北東北の奥深い山の集落から15歳の誕生日を迎えたばかりの少年が大都会の町工場に就職した。それから60年ほどが過ぎたいま、さまざまな想い出とこれからを綴る。

野蚕学会大会が開催されます

 日本野蚕学会の年次大会が9月28日(金)~29日(土)、上田市信州大学繊維学部 総研棟7階ミーティングルームで開催されるそうです。 

 予定は次の通りです。

 28日、13・00~17・30

     大会(一般講演、展示紹介、総会)と懇親会(会場は繊維学部生協)

 29日、9・30~15・00 

     公開シンポジュウム「テンサン産地の現状」

     大室農場の見学(天蚕の年複数回の飼育、母蛾検査、クヌギ苗育成など)

 参加費 3000円(学生2000円) 

 懇親会 4000円(学生3000円)  

 各種野蚕(ワイルドシルク)に関する様々な最新情報、知識が得られます。

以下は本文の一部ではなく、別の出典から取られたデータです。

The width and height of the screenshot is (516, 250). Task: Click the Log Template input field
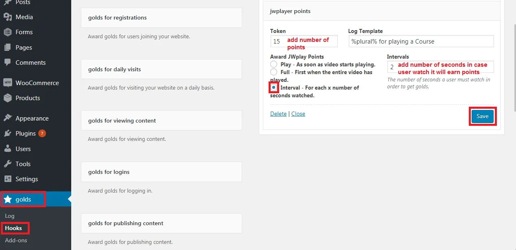(421, 41)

またワイルドシルクを活用した製品を手に取ってじっくりと見ることができますし、疑問点について話を聞くことができます。多分昆虫食についても最新の情報を得ることができると思います。

 ぜひお出かけください。

 詳しい情報は   http://jsws.web.fc2.com

 

子どもの考える「平和」の意味

 8月は「平和」を考えるきっかけがいっぱいのようです。

 新聞によると広島の平和記念式典で子供代表が「平和の誓い」を読み上げたという。後半で「平和」について次のように表現しています。引用紹介します。

  平和とは、自然に笑顔になれること。

  平和とは、人も自分も幸せであること。

  平和とは、夢や希望を持てる未来があること。 

 高齢者は、戦争や争いがないから「平和」な世の中だと感じているように思う。そうだろうかと思い辞書で「平和」を調べると”争いや心配事がなく穏やかであること”とある。なるほど。

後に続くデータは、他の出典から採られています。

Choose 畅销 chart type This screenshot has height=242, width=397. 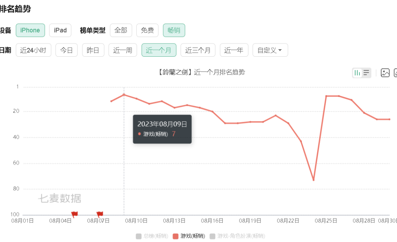pos(174,30)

 子どもの考えている「平和」の方が具体的であるようにも見える。現実に高齢の当方の場合、日常的に「自然に笑顔」になれるだろうか。他人も自分も「幸せ」だろうか。そして夢や希望のある「未来」を描けるだろうか。確かに”身近”で戦争は起こっていないが、それで「平和」とはいえそうにない。そんな現実だろうと思う。

 誰かに「幸せか」と言われれば「そうです」と答えるだろう。しかし「本心はちょっと待てよ」が現実である。だから「自然に笑顔に」なれないのが現実でもある。ましてや「夢や希望の持てる未来」を手中にしたと考えるのは浅はかであろう。これらは自分自身のことである。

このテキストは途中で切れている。